Историк психиатрии Г.Ф. Элленбергер возвел понятие «творческой болезни» (maladie creatrice) к немецким романтикам. Свою статью с таким названием он начал с цитаты из Новалиса (псевдоним поэта и философа Фридриха фон Гарден-берга), писавшего: «Болезни, очевидно, важны для человечества — число их настолько велико, что почти каждому приходится бороться с ними. Но искусство использовать их нам известно очень мало. Возможно, болезни — наиболее значительный материал и стимул для нашего мышления и активности»87. Но в дальнейшем о болезни стали говорить как о нарушении исключительно телесном, подлежащем лечению методами научной медицины. Теория вырождения видела в болезни абсолютное зло, противоположность здоровью и творчеству. Элленбергер считает, что понятие «творческой болезни» возродилось лишь в середине XX века в связи с работами врача и философа В. фон Вайцзеккера. Тот описал случаи, когда идея или философское понятие рождались после физической болезни, как бы занимая ее место, и предложил называть это явление «логофанией»88. Но то, что мы знаем о Баженове, заставляет предположить: реабилитация понятия «творческой болезни» началась значительно раньше — на рубеже XIX и XX веков — и была связана с обращением психиатров к искусству.

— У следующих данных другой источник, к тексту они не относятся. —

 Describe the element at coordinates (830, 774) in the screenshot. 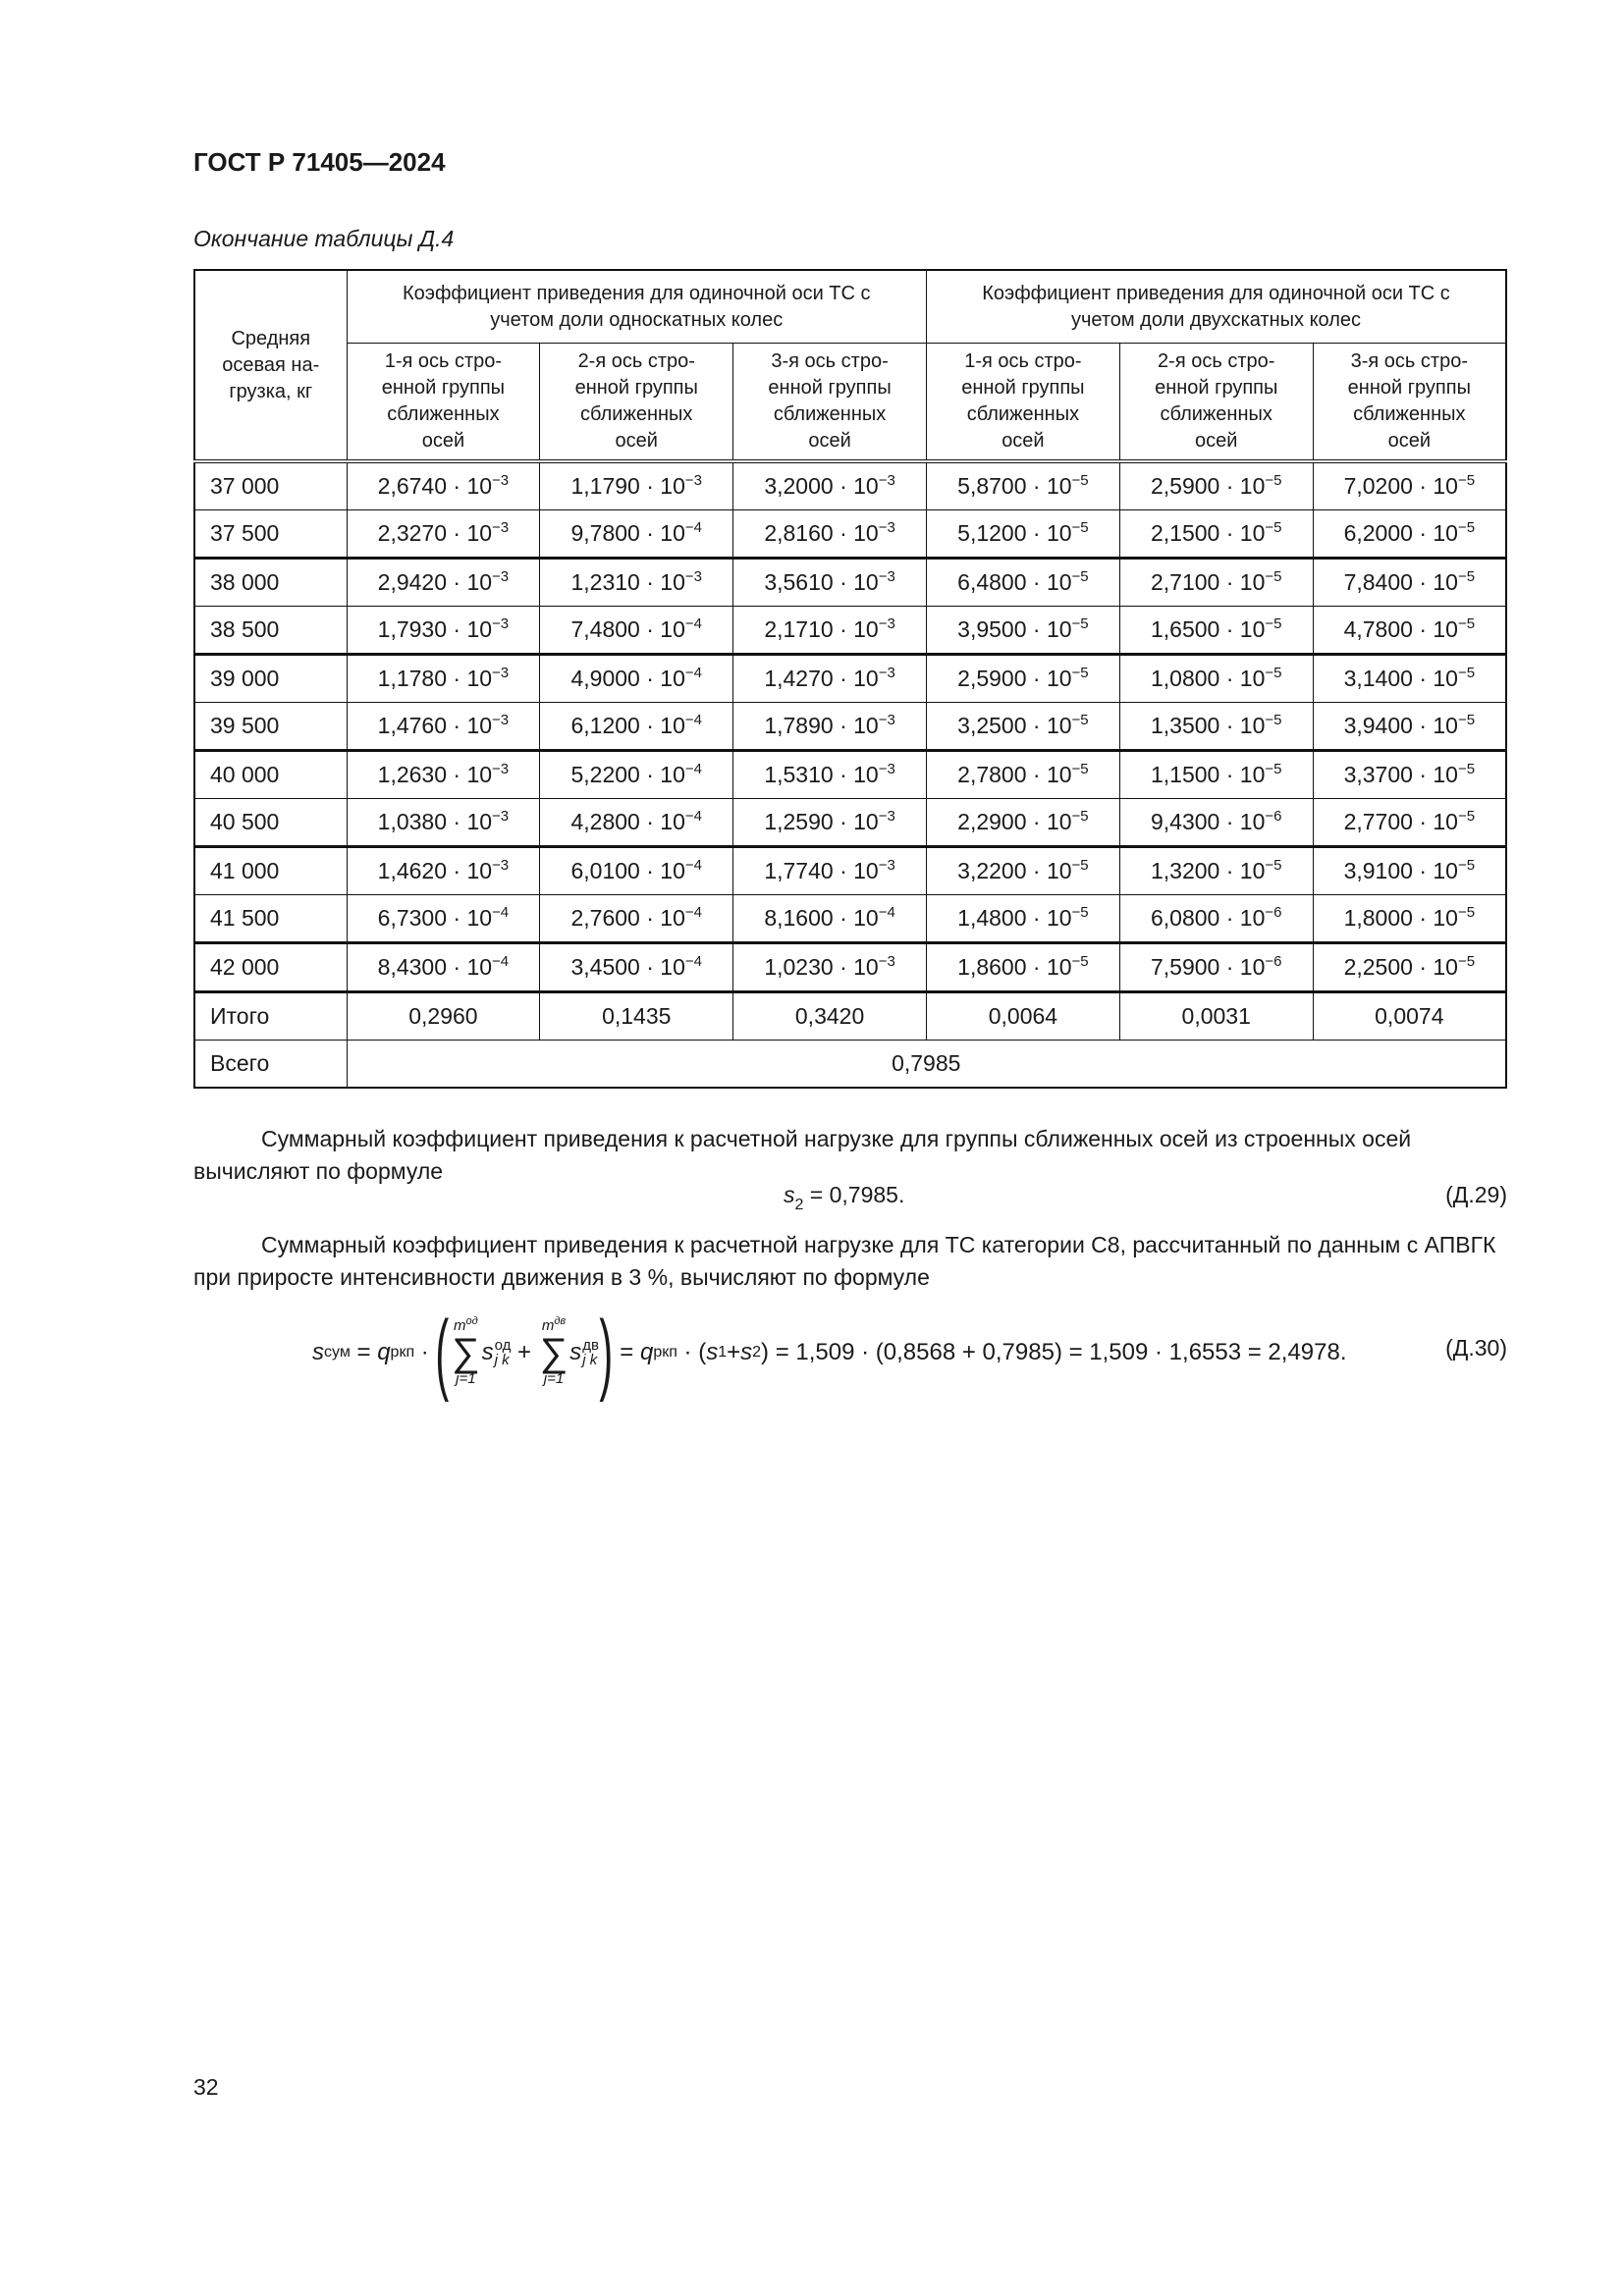

I see `coefficient-cell: 1,5310 · 10⁻³` at that location. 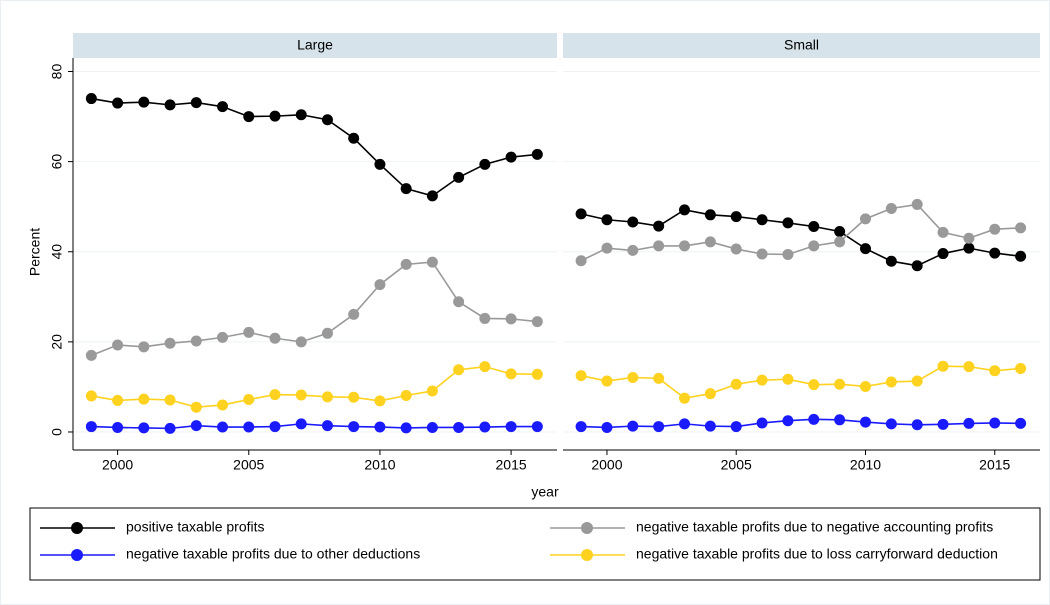 I want to click on x-axis-label: year, so click(x=545, y=492).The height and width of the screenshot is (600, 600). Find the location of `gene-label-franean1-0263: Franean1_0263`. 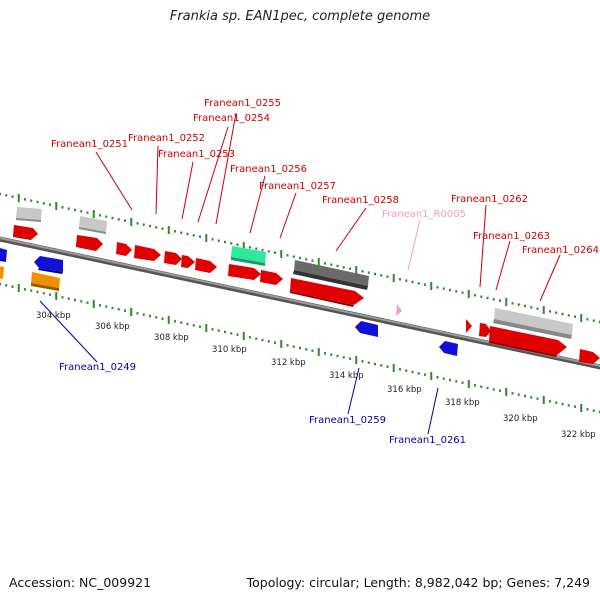

gene-label-franean1-0263: Franean1_0263 is located at coordinates (512, 236).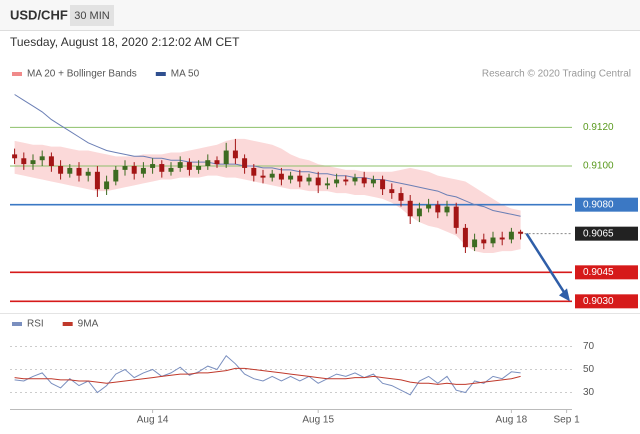 The width and height of the screenshot is (640, 434). Describe the element at coordinates (589, 392) in the screenshot. I see `y-tick-label: 30` at that location.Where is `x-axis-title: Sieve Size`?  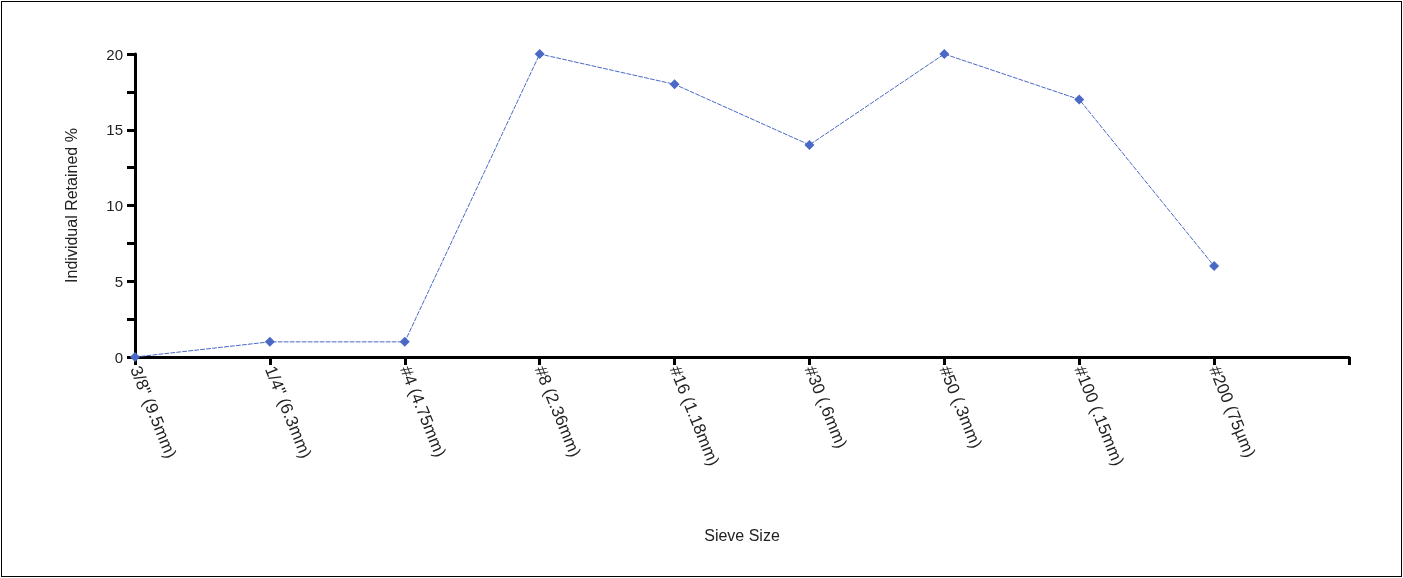
x-axis-title: Sieve Size is located at coordinates (742, 535).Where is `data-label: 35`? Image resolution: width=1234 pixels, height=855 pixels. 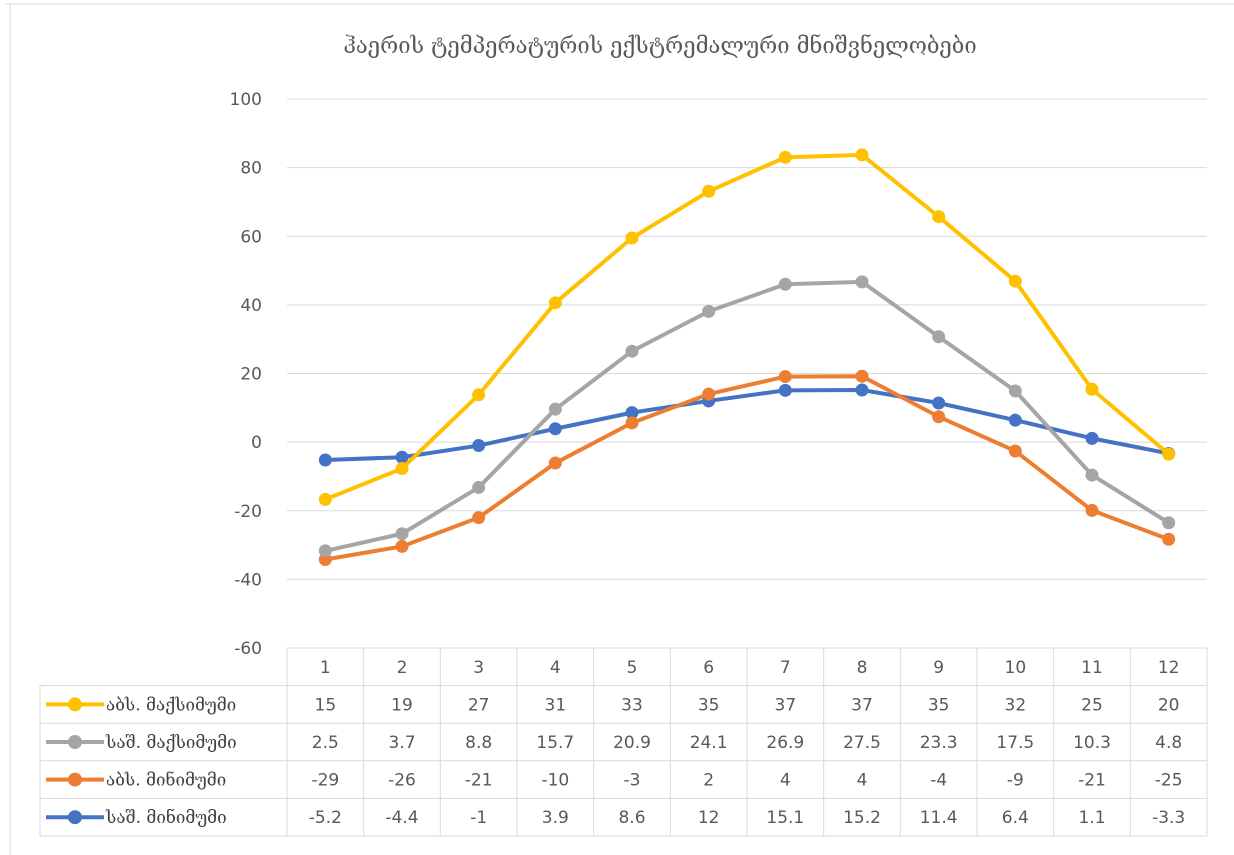 data-label: 35 is located at coordinates (939, 705). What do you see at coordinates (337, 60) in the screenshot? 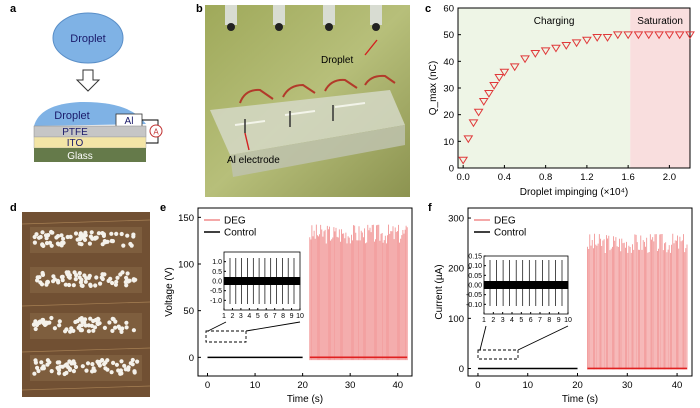
I see `droplet-label: Droplet` at bounding box center [337, 60].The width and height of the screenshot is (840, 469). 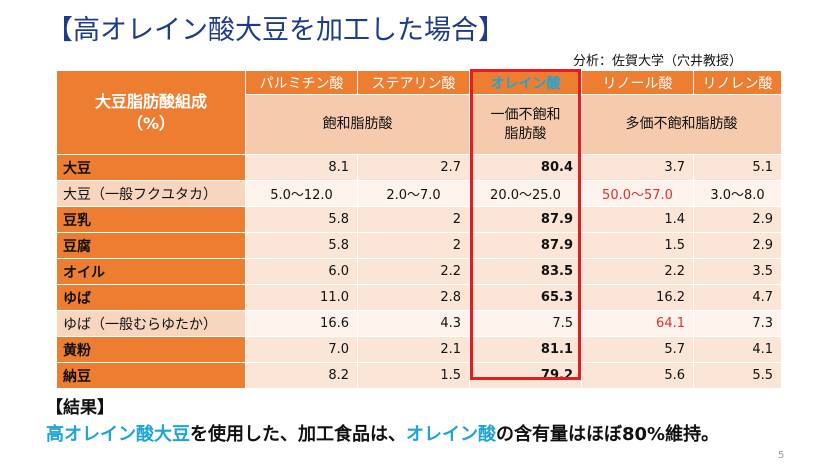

Трансформация понятия болезни поставила психиатров перед необходимостью пересмотреть и свое место в отношениях с пациентом, и понятие симптома болезни. Что именно считать симптомом — объективные, физические проявления болезни или же их смысл для самого больного? Во многом теперь внимание врача сместилось от внешних, видимых и ощутимых признаков — таких, как припадок, бред, галлюцинации — к мелким и незаметным в своей обыденности деталям — которые, однако, для самого больного могли иметь громадное значение. «Мелочи обыденной жизни» — оговорки, ошибки, сны, на которые обратил внимание Фрейд, — при мудрой их интерпретации помогали понять больше, чем самые объективные показатели. Они делали точкой отсчета внутренний мир больного; этот почти коперникианский переворот знаменовал возникновение психотерапии. Теория дегенерации, с ее меди-цински-негативным понятием душевной болезни, с одной стороны, и сильной моральной и социальной ангажированностью — с другой, должна была уступить место психологически ориентированным концепциям.